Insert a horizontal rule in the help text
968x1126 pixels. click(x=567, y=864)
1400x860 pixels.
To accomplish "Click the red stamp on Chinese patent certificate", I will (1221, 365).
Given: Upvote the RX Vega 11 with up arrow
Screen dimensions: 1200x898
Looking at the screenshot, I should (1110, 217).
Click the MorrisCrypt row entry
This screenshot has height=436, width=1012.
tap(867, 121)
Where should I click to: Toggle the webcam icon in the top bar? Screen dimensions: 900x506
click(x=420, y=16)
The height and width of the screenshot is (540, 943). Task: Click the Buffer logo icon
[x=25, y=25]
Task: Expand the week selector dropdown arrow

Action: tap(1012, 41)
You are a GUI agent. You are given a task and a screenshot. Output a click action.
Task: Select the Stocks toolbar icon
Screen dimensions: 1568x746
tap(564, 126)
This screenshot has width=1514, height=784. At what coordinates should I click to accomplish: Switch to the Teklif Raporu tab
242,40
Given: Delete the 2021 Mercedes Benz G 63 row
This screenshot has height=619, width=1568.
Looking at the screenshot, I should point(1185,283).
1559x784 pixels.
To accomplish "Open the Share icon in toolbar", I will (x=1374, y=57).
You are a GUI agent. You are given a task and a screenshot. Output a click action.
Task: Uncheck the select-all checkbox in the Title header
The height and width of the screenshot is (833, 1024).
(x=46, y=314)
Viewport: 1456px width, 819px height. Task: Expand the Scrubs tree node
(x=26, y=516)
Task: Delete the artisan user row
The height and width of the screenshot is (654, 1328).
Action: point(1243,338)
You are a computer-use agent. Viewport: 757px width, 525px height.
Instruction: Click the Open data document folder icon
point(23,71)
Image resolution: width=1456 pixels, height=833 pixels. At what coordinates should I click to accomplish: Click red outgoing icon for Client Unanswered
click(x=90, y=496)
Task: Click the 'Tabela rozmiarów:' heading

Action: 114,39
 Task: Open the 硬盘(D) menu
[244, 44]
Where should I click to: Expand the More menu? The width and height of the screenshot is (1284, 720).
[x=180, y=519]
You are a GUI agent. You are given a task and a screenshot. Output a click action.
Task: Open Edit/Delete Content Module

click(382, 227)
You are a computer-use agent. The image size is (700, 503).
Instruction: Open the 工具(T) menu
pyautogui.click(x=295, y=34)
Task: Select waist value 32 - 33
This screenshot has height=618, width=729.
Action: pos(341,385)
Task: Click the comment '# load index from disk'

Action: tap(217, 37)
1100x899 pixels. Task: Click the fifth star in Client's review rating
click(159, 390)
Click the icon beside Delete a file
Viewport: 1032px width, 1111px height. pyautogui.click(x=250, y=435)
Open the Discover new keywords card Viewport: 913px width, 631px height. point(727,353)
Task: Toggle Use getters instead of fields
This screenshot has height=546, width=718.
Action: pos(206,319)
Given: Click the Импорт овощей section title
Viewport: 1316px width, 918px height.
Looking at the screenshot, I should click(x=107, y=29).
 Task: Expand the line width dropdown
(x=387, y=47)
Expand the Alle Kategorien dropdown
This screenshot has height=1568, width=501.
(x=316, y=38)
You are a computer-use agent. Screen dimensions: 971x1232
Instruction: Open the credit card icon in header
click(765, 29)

• _WRITTEN TASK_: Please put the lines above into a Markdown table with the columns Row and Line, giving each line a row number and leaving out the blank lines.

• _TASK RESPONSE_:
| Row | Line |
|---|---|
| 1 | Insert a horizontal rule in the help text |
| 2 | 968x1126 pixels. click(x=567, y=864) |
| 3 | 1400x860 pixels. |
| 4 | To accomplish "Click the red stamp on Chinese patent certificate", I will (1221, 365). |
| 5 | Given: Upvote the RX Vega 11 with up arrow |
| 6 | Screen dimensions: 1200x898 |
| 7 | Looking at the screenshot, I should (1110, 217). |
| 8 | Click the MorrisCrypt row entry |
| 9 | This screenshot has height=436, width=1012. |
| 10 | tap(867, 121) |
| 11 | Where should I click to: Toggle the webcam icon in the top bar? Screen dimensions: 900x506 |
| 12 | click(x=420, y=16) |
| 13 | The height and width of the screenshot is (540, 943). Task: Click the Buffer logo icon |
| 14 | [x=25, y=25] |
| 15 | Task: Expand the week selector dropdown arrow |
| 16 | Action: tap(1012, 41) |
| 17 | You are a GUI agent. You are given a task and a screenshot. Output a click action. |
| 18 | Task: Select the Stocks toolbar icon |
| 19 | Screen dimensions: 1568x746 |
| 20 | tap(564, 126) |
| 21 | This screenshot has width=1514, height=784. At what coordinates should I click to accomplish: Switch to the Teklif Raporu tab |
| 22 | 242,40 |
| 23 | Given: Delete the 2021 Mercedes Benz G 63 row |
| 24 | This screenshot has height=619, width=1568. |
| 25 | Looking at the screenshot, I should point(1185,283). |
| 26 | 1559x784 pixels. |
| 27 | To accomplish "Open the Share icon in toolbar", I will (x=1374, y=57). |
| 28 | You are a GUI agent. You are given a task and a screenshot. Output a click action. |
| 29 | Task: Uncheck the select-all checkbox in the Title header |
| 30 | The height and width of the screenshot is (833, 1024). |
| 31 | (x=46, y=314) |
| 32 | Viewport: 1456px width, 819px height. Task: Expand the Scrubs tree node |
| 33 | (x=26, y=516) |
| 34 | Task: Delete the artisan user row |
| 35 | The height and width of the screenshot is (654, 1328). |
| 36 | Action: point(1243,338) |
| 37 | You are a computer-use agent. Viewport: 757px width, 525px height. |
| 38 | Instruction: Click the Open data document folder icon |
| 39 | point(23,71) |
| 40 | Image resolution: width=1456 pixels, height=833 pixels. At what coordinates should I click to accomplish: Click red outgoing icon for Client Unanswered |
| 41 | click(x=90, y=496) |
| 42 | Task: Click the 'Tabela rozmiarów:' heading |
| 43 | Action: 114,39 |
| 44 |  Task: Open the 硬盘(D) menu |
| 45 | [244, 44] |
| 46 | Where should I click to: Expand the More menu? The width and height of the screenshot is (1284, 720). |
| 47 | [x=180, y=519] |
| 48 | You are a GUI agent. You are given a task and a screenshot. Output a click action. |
| 49 | Task: Open Edit/Delete Content Module |
| 50 | click(382, 227) |
| 51 | You are a computer-use agent. The image size is (700, 503). |
| 52 | Instruction: Open the 工具(T) menu |
| 53 | pyautogui.click(x=295, y=34) |
| 54 | Task: Select waist value 32 - 33 |
| 55 | This screenshot has height=618, width=729. |
| 56 | Action: pos(341,385) |
| 57 | Task: Click the comment '# load index from disk' |
| 58 | Action: tap(217, 37) |
| 59 | 1100x899 pixels. Task: Click the fifth star in Client's review rating |
| 60 | click(159, 390) |
| 61 | Click the icon beside Delete a file |
| 62 | Viewport: 1032px width, 1111px height. pyautogui.click(x=250, y=435) |
| 63 | Open the Discover new keywords card Viewport: 913px width, 631px height. point(727,353) |
| 64 | Task: Toggle Use getters instead of fields |
| 65 | This screenshot has height=546, width=718. |
| 66 | Action: pos(206,319) |
| 67 | Given: Click the Импорт овощей section title |
| 68 | Viewport: 1316px width, 918px height. |
| 69 | Looking at the screenshot, I should click(x=107, y=29). |
| 70 |  Task: Expand the line width dropdown |
| 71 | (x=387, y=47) |
| 72 | Expand the Alle Kategorien dropdown |
| 73 | This screenshot has height=1568, width=501. |
| 74 | (x=316, y=38) |
| 75 | You are a computer-use agent. Screen dimensions: 971x1232 |
| 76 | Instruction: Open the credit card icon in header |
| 77 | click(765, 29) |